Relativism in contemporary thought

Looking back a century, one can see a striking degree of homogeneity among the philosophers of the early twentieth century in terms of the topics central to their concerns. More striking still is the apparent obscurity and abstruseness of those concerns, which seem at first glance to be far removed from the great debates of previous centuries, between realists and idealists, say, or rationalists and empiricists.
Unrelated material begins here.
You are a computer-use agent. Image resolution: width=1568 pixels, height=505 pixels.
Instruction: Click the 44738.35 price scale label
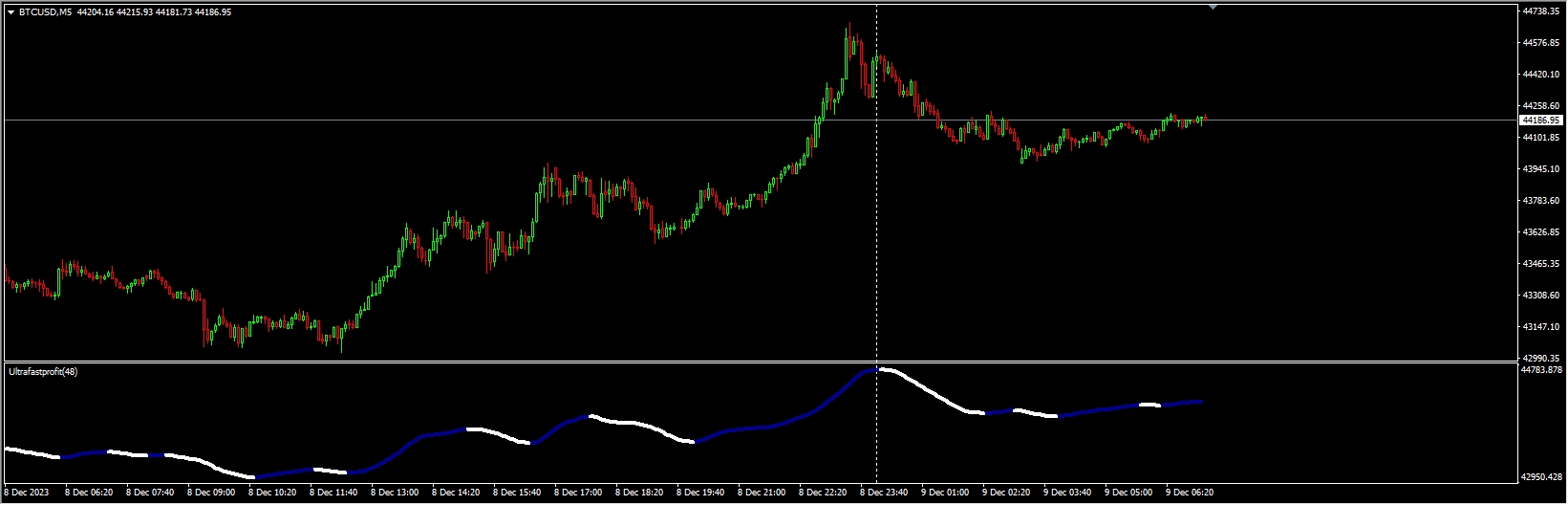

The German philosopher Gottlob Frege (1848–1925) devoted his career to the foundations of mathematics and was rewarded with profound indifference from his fellow philosophers and mathematicians. The English philosopher Bertrand Russell (1872–1970) devoted his early work to exactly the same issue, culminating in Principia Mathematica, which was such an intellectual effort, he said, that it rendered him incapable of ever producing such detailed work again. In his early work the Austrian philosopher Ludwig Wittgenstein (1889–1951) focused even more narrowly on a critique of the work of Frege and Russell on the meaning of the logical constants. He also became aware of how much could be gained from such minute examination, saying that his work had widened out from the foundations of logic to the nature of the world. The Austrian philosopher Edmund Husserl (1859–1938) also started with the philosophy of geometry, before developing the phenomenological method, which was geared toward answering questions emerging from his earlier work.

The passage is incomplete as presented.